From: Kansas State University
Gene Transfer Process Generates Seedless Summer Days
MANHATTAN, Kans. -- You're at a summer picnic when invariably you're faced with an important decision -- what to do with the seeds from the watermelon you are enjoying. Should you just spit them on the ground, into a napkin or -- much to your mother's chagrin -- swallow them?
A process used by a Kansas State University assistant professor of biology may be the answer to this question of etiquette. Yi Li has successfully used gene transfer techniques to produce seedless tomato fruits and is currently working on the production of seedless watermelons.
Under natural circumstances, pollination is essential to produce normal watermelons and other fruits. However, factors such as temperature, insects, drought and unfavorable weather can affect pollination and reduce the productivity of those fruits.
Using the gene transfer process, Li is able to bypass Mother Nature by inserting a fusion gene into a fruit plant. This insertion will subsequently lead to the production of a plant hormone called auxin that will stimulate fruit growth and development without pollination or production of seeds.
"By doing this we can produce normal or larger-sized fruits without pollination," Li said. "Because there is no pollination of the fruit, the watermelon therefore will be seedless.
Li believes it should be useful to produce seedless watermelons because of a heavy consumer demand due to a better taste and a possible extended shelf life.
Costs associated with seedless and regular watermelons are quite different, according to Li. Currently the seedless varieties are more expensive because of higher costs associated with the production of plants that can produce seedless fruits. This translates into higher prices for the fruits in the stores. Li is hopeful the process will in the future reduce the price of seedless fruits.
Despite the fruits being seedless, Li said ways exist to produce seeds from seedless plants. These seeds will in turn produce seedless fruits.
According to Li, poor pollination is a major cause of incomplete and undersized fruits for tomatoes and many other fruit crops.
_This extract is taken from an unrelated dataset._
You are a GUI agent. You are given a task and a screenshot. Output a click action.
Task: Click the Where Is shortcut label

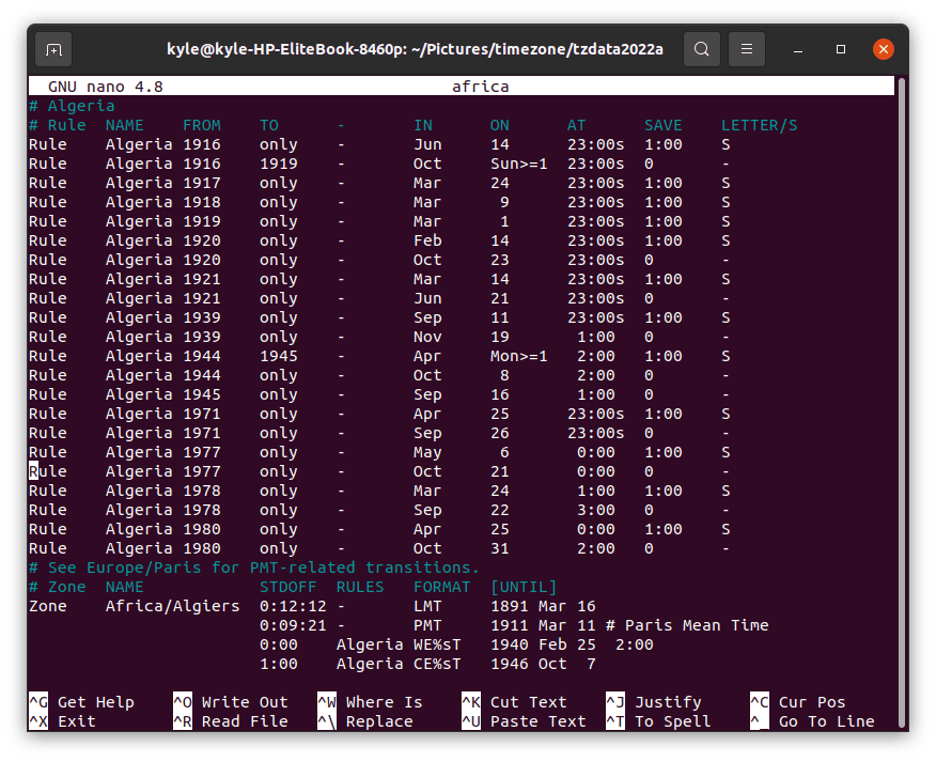[x=385, y=702]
In addition to having a more appealing taste, Li said the seedless tomatoes contain between 50 to 100 percent higher solids.
"High solid contents of tomatoes are desirable and economically beneficial to the tomato processing industry," Li said. "Our technique can reduce the yield-loss problem caused by poor pollination."
Li said the same gene transfer process can be used to produce seedless cucumbers, cherries green peppers and eggplants.